Less than a week after barely escaping Princeton with an overtime win, the No. 15 men’s lacrosse team will travel to Philadelphia to meet a No. 13 Penn team that’s playing some of its best lacrosse in recent history.

“[The Princeton game] certainly wasn’t the prettiest we have played, but a win is a win,” Captain and Long Stick Midfielder Pat Coleman ’11 said on Sunday. “We have some stuff we need to continue working on [to prepare] for a very good Penn team.”

The Bulldogs (5–1, 1–1) have defeated the Quakers (4–3, 1–1) in their past two meetings and hold a 46–26 record against Penn in a series that dates back to 1919. But the Quakers are undefeated at home in 2011, where they’ve dominated traditional powerhouses No. 3 Duke and Princeton by a combined score of 15–6. Two of Penn’s three losses to Top 20 teams have come in overtime, including a 13–12 thriller against No. 11 Cornell last Saturday.

“I think everyone understands what a good team Penn is,” Coleman said. “They are an awesome team between the lines and play very tough.”

Yale will need another stellar performance from a close defense led by three sophomores — Phil Gross ’13, Peter Johnson ’13 and Michael McCormack ’13 — and more spot-on goalkeeping from John Falcone ’11, who is currently fifth in the country with a .614 save percentage. Together with a starting defensive midfield of Coleman and short-stick defenders Michael Pratt ’12 and Mark Dobrosky ’12, the Bulldogs have limited opponents to 6.33 goals per game and lead Division I with 12.33 caused turnovers per game.

While Yale is currently second in the nation in scoring, the statistic is greatly influenced by 22-goal performances against two of the worst teams in Division I — Presbyterian and Mercer. 2010 New England Player of the Year Matt Gibson ’12 has struggled to hold onto the ball in the last two games, suffering eight turnovers on errant passes and unsuccessful, fancy stick work.

“Penn’s D is incredibly talented and fast so we felt the best we could do [in practice] was to prepare for a grind on the offensive end and really focus on getting our details right,” Douglass said. “Not wasting any possessions is going to be a key this week.”

To make up for weak production from Gibson and team points leader Brian Douglass ’11 against Cornell and Princeton, head coach Andy Shay relied on strong midfield isolation play led by Greg Mahony ’12 and Matt Miller ’12 to pressure their opponents from in front of the goal.

The team has also benefited from the placement of attackman Brandon Mangan ’14 on the offensive midfield and attackman Deron Dempster ’13 down low, giving Mangan more space to work from the restraining line. Mangan has scored four goals in his last two games, including a a game-winner against Princeton, while Dempster’s finished three of his own.
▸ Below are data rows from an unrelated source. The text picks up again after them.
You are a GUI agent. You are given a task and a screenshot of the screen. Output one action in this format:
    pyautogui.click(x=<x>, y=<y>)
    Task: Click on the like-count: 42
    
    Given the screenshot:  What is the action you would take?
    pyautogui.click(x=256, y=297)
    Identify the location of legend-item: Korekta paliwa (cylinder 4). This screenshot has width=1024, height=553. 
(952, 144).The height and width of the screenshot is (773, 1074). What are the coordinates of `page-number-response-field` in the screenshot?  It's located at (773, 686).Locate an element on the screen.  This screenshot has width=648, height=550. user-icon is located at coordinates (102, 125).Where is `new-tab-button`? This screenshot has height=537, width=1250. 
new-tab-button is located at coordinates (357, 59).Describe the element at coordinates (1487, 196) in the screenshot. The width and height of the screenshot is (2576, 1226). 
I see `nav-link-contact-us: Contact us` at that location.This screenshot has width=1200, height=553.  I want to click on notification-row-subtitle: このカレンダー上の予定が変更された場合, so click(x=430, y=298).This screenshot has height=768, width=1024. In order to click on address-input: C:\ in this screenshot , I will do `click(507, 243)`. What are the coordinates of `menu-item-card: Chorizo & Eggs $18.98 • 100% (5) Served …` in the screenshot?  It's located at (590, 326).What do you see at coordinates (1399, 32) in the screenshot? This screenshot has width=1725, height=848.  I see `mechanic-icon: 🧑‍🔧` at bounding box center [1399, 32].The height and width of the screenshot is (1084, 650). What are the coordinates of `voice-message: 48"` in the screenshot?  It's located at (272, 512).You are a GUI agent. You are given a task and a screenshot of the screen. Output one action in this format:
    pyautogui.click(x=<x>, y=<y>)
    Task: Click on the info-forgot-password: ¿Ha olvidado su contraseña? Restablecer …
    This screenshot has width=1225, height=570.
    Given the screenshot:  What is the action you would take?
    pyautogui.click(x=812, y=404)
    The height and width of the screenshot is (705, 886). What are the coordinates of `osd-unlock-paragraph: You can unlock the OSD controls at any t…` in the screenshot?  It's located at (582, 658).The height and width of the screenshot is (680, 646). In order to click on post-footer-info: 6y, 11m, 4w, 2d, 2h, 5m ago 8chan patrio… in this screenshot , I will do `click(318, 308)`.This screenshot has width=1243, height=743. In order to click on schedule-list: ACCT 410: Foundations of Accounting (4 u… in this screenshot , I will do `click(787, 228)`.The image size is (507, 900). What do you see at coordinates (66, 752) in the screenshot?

“The rotation has been working really well,” Mangan said. “Deron has been playing excellent finishing the ball inside and I have gotten a lot more opportunities playing midfield.”

Yale’s defense will need to shut down Penn’s dynamic duo of senior attackmen Al Kohart (14 goals, 3 assists) and Corey Winkoff (4 goals, 12 assists) in order to keep the game a low scoring contest. The Bulldogs outlasted a fierce Quaker comeback with a 16–14 victory last year and successfully made up a five-goal deficit to beat Penn 14–13 in 2009.

Stingy defense and long offensive possessions against Penn today will free up opportunities for the midfield and attack to pressure freshman goalkeeper Brain Feeney, whose long poles are helping to cover up a lackluster .495 save percentage.

Yale faces off against Penn at Franklin Field in Philadelphia today at 4 P.M.